Grossone has been discussed in relation to the traditional distinction between potential infinity and actual infinity, especially in connection with the use of limits. Sergeyev contrasts the ①-based methodology with the ordinary limit-based treatment of infinity: in his account, the d'Alembert–Cauchy concept of limit replaced actual infinite and infinitesimal quantities by potential ones, while grossone notation is intended to allow expressions to be evaluated at specified infinite or infinitesimal points.

Kauffman's generic-finite interpretation gives a different connection with non-completed infinity. Kauffman begins from the stance that there are no completed infinite sets and interprets ① as a symbolic endpoint of an arbitrary finite initial segment, rather than as a Cantorian completed infinite set. On this reading, a formula containing ① can be understood as a finite formula with an unspecified large upper bound. Kauffman states that expressions involving ① can be read as generic finite formulas and, in suitable cases, as indicating the behavior of a corresponding limit or infinite sum.

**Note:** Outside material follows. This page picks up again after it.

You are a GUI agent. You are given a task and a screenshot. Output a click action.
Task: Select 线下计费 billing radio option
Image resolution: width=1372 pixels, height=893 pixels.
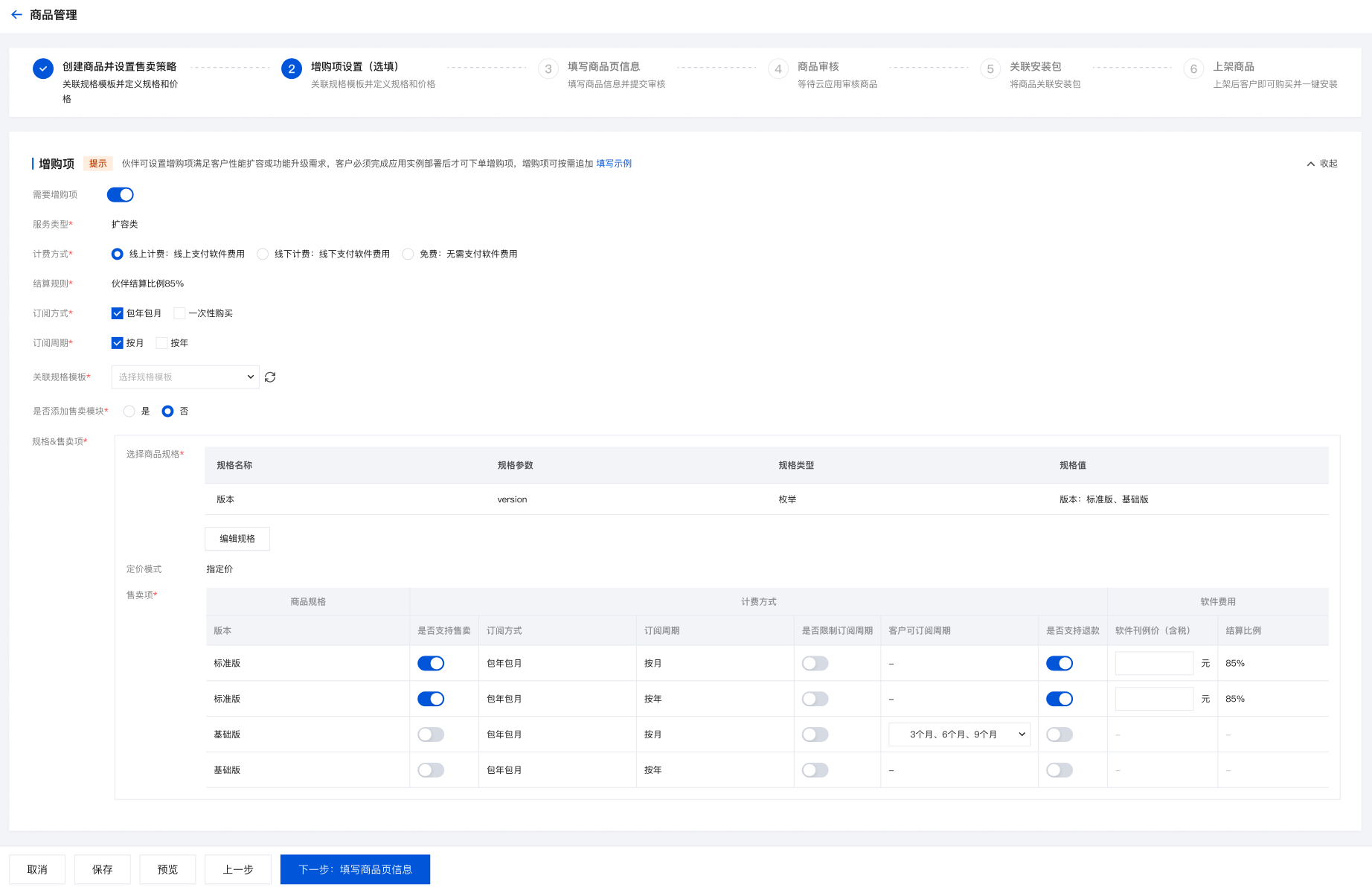pyautogui.click(x=263, y=255)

A related use appears in work on infinite series. Zhigljavsky proposed axioms for using grossone in summation, including a "transition to a limit" principle under which, if a sequence tends to zero as n tends to infinity, the ①-indexed term is infinitesimal. He describes these axioms as making the substitution of ∞ by ① sensible when translating classical summation problems into grossone notation.

These interpretations should not be conflated. In Sergeyev's original methodology, ① is treated as an actual infinite unit of measure. In Kauffman's generic-finite interpretation, by contrast, ① is a symbolic device for reasoning about arbitrary finite structures and their limiting behavior without assuming completed infinite sets.

== Criticism ==

The notion of the grossone has been the subject of both formal study and of criticism. Lolli described Sergeyev's approach as involving elements of realism, formalism, and finitism, while also identifying points requiring clarification or further development. Paul Ernest characterized grossone as a contemporary controversy concerning infinity in mathematical practice, noting both the extent of Sergeyev's publication record and the strength of the criticism directed at the theory.

Gutman and Kutateladze argued that grossone could be formalized inside non-standard analysis and criticized Sergeyev's presentation as unnecessary or imprecise. Gutman, Katz, Kudryk, and Kutateladze later compared grossone with Levi-Civita fields and hyperreal frameworks and argued that any consistent subsystem of Sergeyev's system would be subsumed by existing non-standard methods. Sergeyev responded to such claims in a 2019 article defending the independence of the grossone methodology from non-standard analysis.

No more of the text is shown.